Task statement: Reproduce all of the entries below, substituting "interface agent" for every instance of "GUI agent" and leaving everything else unchanged.

┄┄┄┄┄┄┄┄┄┄

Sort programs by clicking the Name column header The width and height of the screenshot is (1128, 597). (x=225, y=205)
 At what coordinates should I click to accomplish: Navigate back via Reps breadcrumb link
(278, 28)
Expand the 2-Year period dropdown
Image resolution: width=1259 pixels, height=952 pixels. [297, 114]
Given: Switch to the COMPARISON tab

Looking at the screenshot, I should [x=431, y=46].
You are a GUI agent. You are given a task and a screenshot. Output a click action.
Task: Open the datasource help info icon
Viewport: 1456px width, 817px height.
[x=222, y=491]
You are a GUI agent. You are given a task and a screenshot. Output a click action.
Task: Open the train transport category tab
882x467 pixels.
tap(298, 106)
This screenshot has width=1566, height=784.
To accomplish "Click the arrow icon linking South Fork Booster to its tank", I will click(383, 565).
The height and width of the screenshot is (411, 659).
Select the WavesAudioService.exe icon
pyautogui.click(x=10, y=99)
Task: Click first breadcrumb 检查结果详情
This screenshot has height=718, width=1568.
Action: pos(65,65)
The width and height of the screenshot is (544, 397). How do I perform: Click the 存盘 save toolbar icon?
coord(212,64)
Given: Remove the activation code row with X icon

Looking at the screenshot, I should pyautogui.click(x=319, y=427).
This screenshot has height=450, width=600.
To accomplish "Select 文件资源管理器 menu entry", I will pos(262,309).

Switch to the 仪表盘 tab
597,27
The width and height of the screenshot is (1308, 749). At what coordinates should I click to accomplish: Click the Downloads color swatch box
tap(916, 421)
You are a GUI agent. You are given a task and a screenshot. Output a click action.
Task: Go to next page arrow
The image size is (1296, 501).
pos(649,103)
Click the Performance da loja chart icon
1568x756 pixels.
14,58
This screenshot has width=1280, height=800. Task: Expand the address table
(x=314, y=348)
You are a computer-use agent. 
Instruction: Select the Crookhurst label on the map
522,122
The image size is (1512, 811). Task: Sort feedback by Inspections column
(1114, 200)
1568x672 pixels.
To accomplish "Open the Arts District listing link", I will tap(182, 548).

┄┄┄┄┄┄┄┄┄┄

Answer for the task:
Sort programs by clicking the Name column header The width and height of the screenshot is (1128, 597). (x=225, y=205)
 At what coordinates should I click to accomplish: Navigate back via Reps breadcrumb link
(278, 28)
Expand the 2-Year period dropdown
Image resolution: width=1259 pixels, height=952 pixels. [297, 114]
Given: Switch to the COMPARISON tab

Looking at the screenshot, I should [x=431, y=46].
You are a interface agent. You are given a task and a screenshot. Output a click action.
Task: Open the datasource help info icon
Viewport: 1456px width, 817px height.
[x=222, y=491]
You are a interface agent. You are given a task and a screenshot. Output a click action.
Task: Open the train transport category tab
882x467 pixels.
tap(298, 106)
This screenshot has width=1566, height=784.
To accomplish "Click the arrow icon linking South Fork Booster to its tank", I will click(383, 565).
The height and width of the screenshot is (411, 659).
Select the WavesAudioService.exe icon
pyautogui.click(x=10, y=99)
Task: Click first breadcrumb 检查结果详情
This screenshot has height=718, width=1568.
Action: pos(65,65)
The width and height of the screenshot is (544, 397). How do I perform: Click the 存盘 save toolbar icon?
coord(212,64)
Given: Remove the activation code row with X icon

Looking at the screenshot, I should pyautogui.click(x=319, y=427).
This screenshot has height=450, width=600.
To accomplish "Select 文件资源管理器 menu entry", I will pos(262,309).

Switch to the 仪表盘 tab
597,27
The width and height of the screenshot is (1308, 749). At what coordinates should I click to accomplish: Click the Downloads color swatch box
tap(916, 421)
You are a interface agent. You are given a task and a screenshot. Output a click action.
Task: Go to next page arrow
The image size is (1296, 501).
pos(649,103)
Click the Performance da loja chart icon
1568x756 pixels.
14,58
This screenshot has width=1280, height=800. Task: Expand the address table
(x=314, y=348)
You are a computer-use agent. 
Instruction: Select the Crookhurst label on the map
522,122
The image size is (1512, 811). Task: Sort feedback by Inspections column
(1114, 200)
1568x672 pixels.
To accomplish "Open the Arts District listing link", I will tap(182, 548).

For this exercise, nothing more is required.